(Wiersze ze zbioru danych do lokalizowania na ekranie)
* * * * * * *
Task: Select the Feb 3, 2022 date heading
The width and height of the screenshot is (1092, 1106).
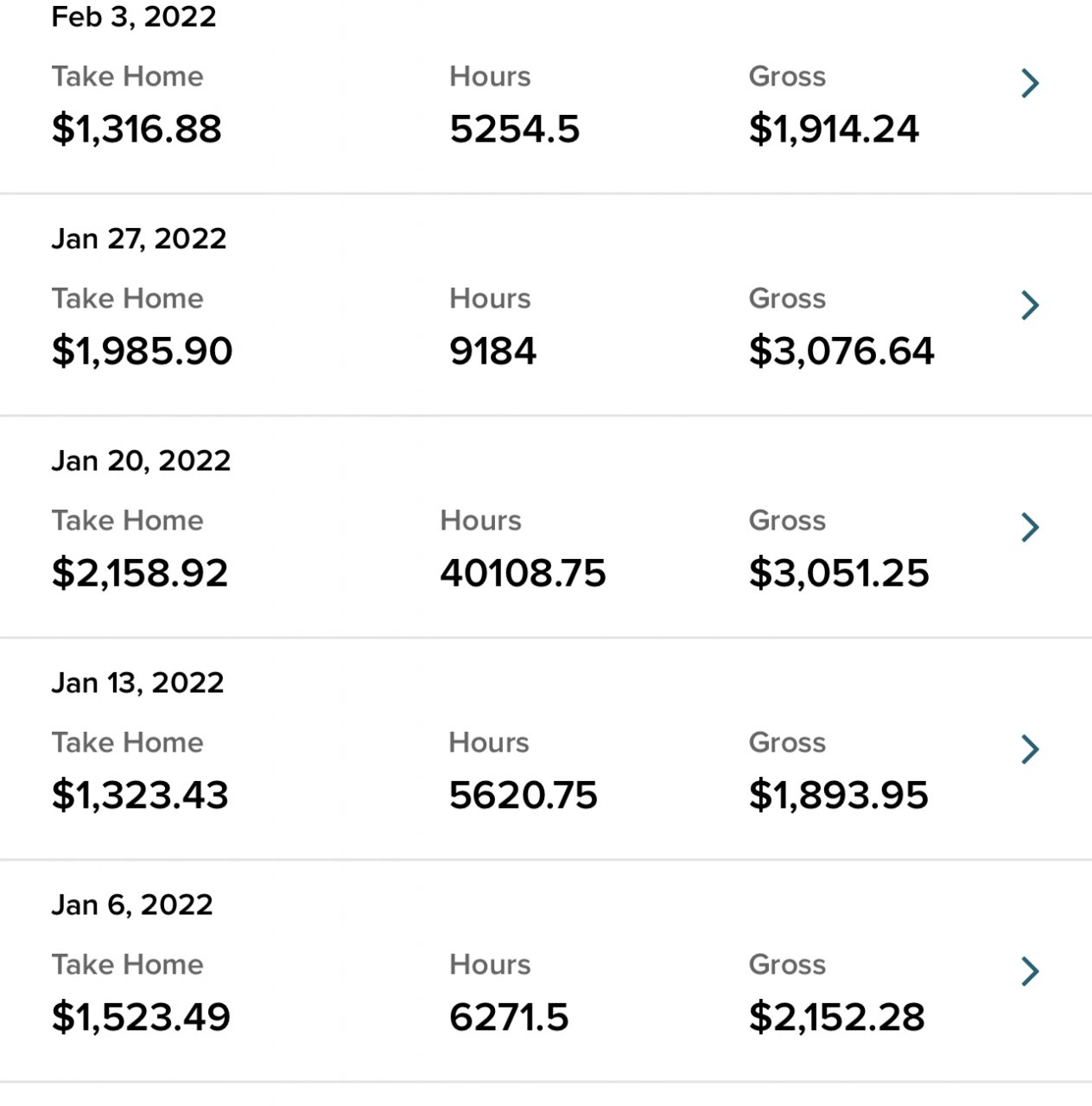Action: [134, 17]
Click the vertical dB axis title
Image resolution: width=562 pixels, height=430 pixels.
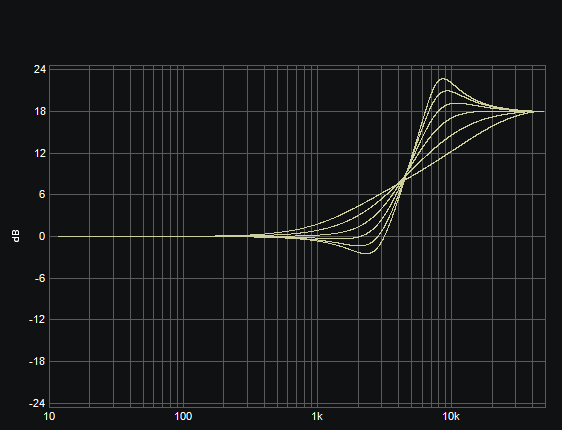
* * * * * * *
Zbierz wszystkie wiersze powyżej zawierające słowo „width” i przepisz je bez zmian. Wielkość liter ma znaczenie.

§ **Odpowiedź do zadania**
The width and height of the screenshot is (1092, 1106).
Image resolution: width=562 pixels, height=430 pixels.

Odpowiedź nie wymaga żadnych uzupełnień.